Thursday, December 17, 2009

What is dyspraxia? How does it impair development?

Developmental dyspraxia is an impairment or immaturity of the organisation of movement. It is an immaturity in the way that the brain processes information, which results in messages not being properly or fully transmitted.

It can create a clumsy child that is more uncoordinated, slower to walk and develop good motor and hand to eye skills.

The term dyspraxia comes from the word praxis, which means 'doing, acting'. (The largest DIY retail hardware outlet is named Praxis.) Dyspraxia affects the planning of what to do and how to do it. It is associated with problems of perception, language and thought.

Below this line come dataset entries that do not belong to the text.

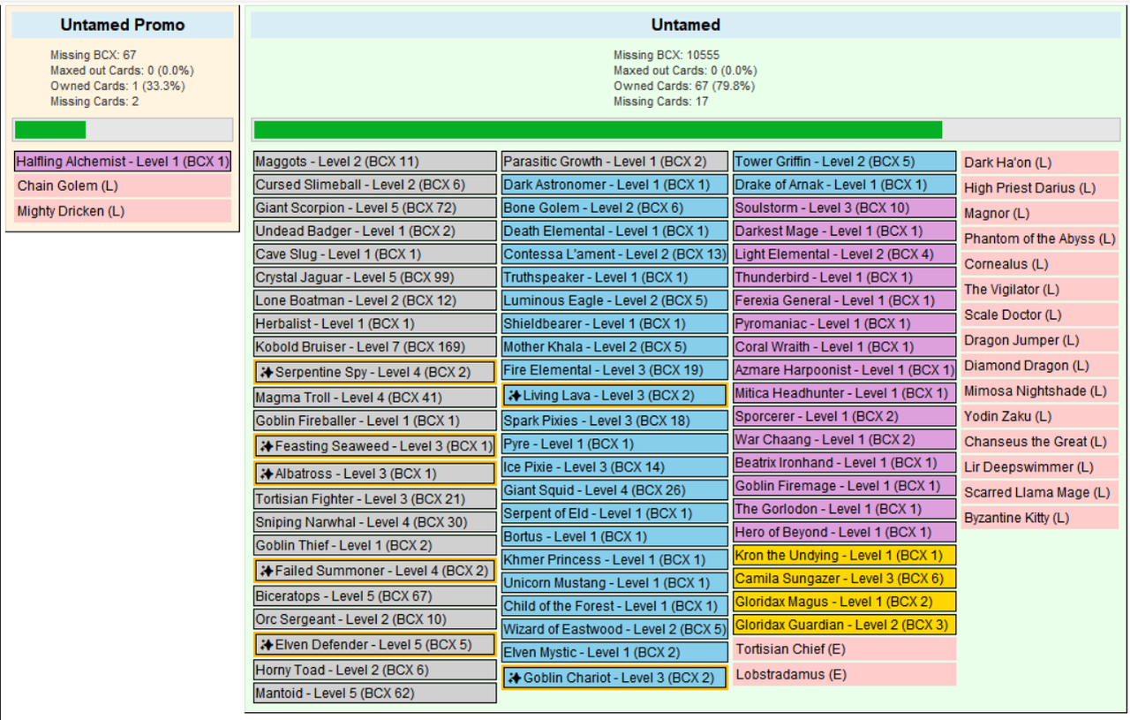Select the Halfling Alchemist card entry
The width and height of the screenshot is (1130, 720).
[123, 162]
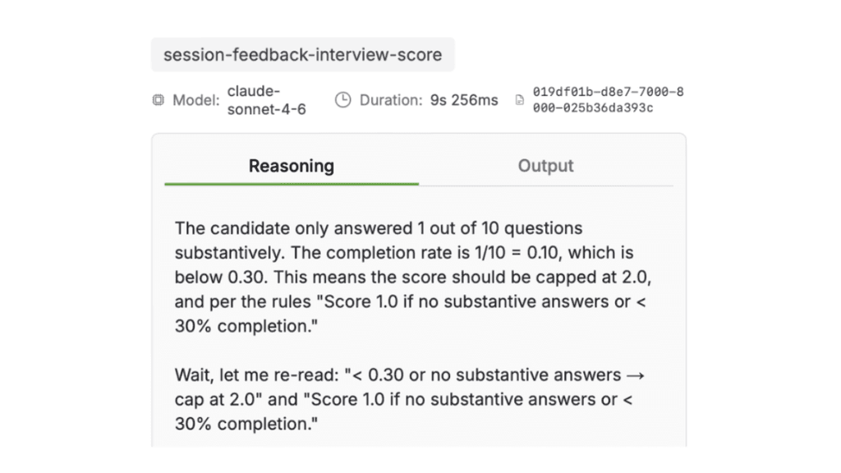
Task: Select the claude-sonnet-4-6 model value
Action: [x=267, y=100]
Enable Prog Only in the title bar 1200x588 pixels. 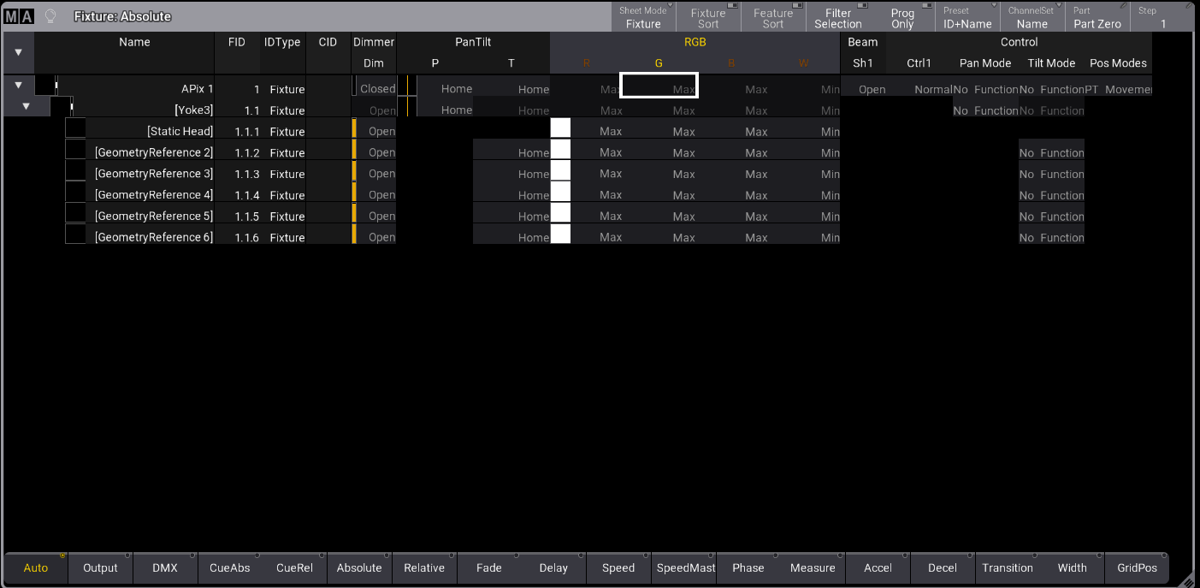pyautogui.click(x=902, y=17)
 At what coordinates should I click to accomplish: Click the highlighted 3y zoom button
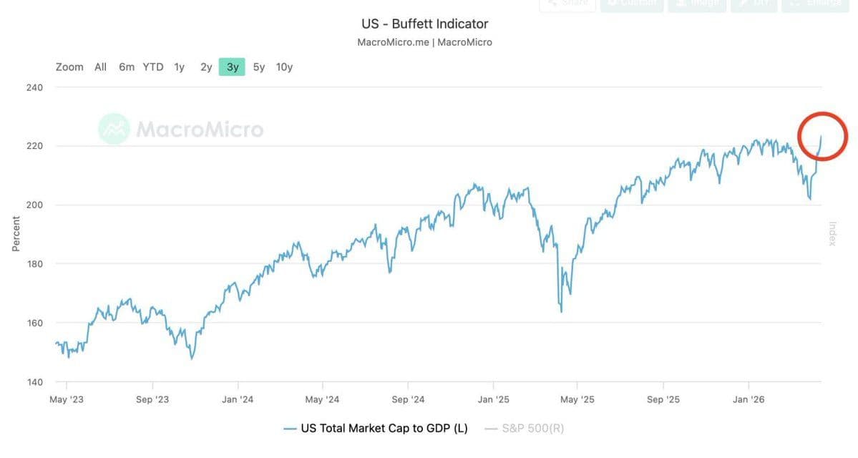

Dyspraxia is thought to affect up to ten per cent of the population but like many disorders the child may experience only minor disorder. Unfortunately, some children will experience severe symptoms but they are only two per cent.

Males v Females
Males are four times more likely to be affected than females. Dyspraxia sometimes runs in families and like other developmental disorders, the child may experience other related conditions. If you are concerned then simply seek the advice of a qualified consultant.

Name magic
Other names for dyspraxia include Developmental Co-ordination Disorder (DCD), Perceptuo-Motor Dysfunction, and Motor Learning Difficulties. It used to be known as Minimal Brain Damage and Clumsy Child Syndrome.

Statistically, it is likely that there is one child in every class of 30 children. We need to raise the awareness of this debilitating condition and make sure that everyone understands and knows how best to help this significant minority.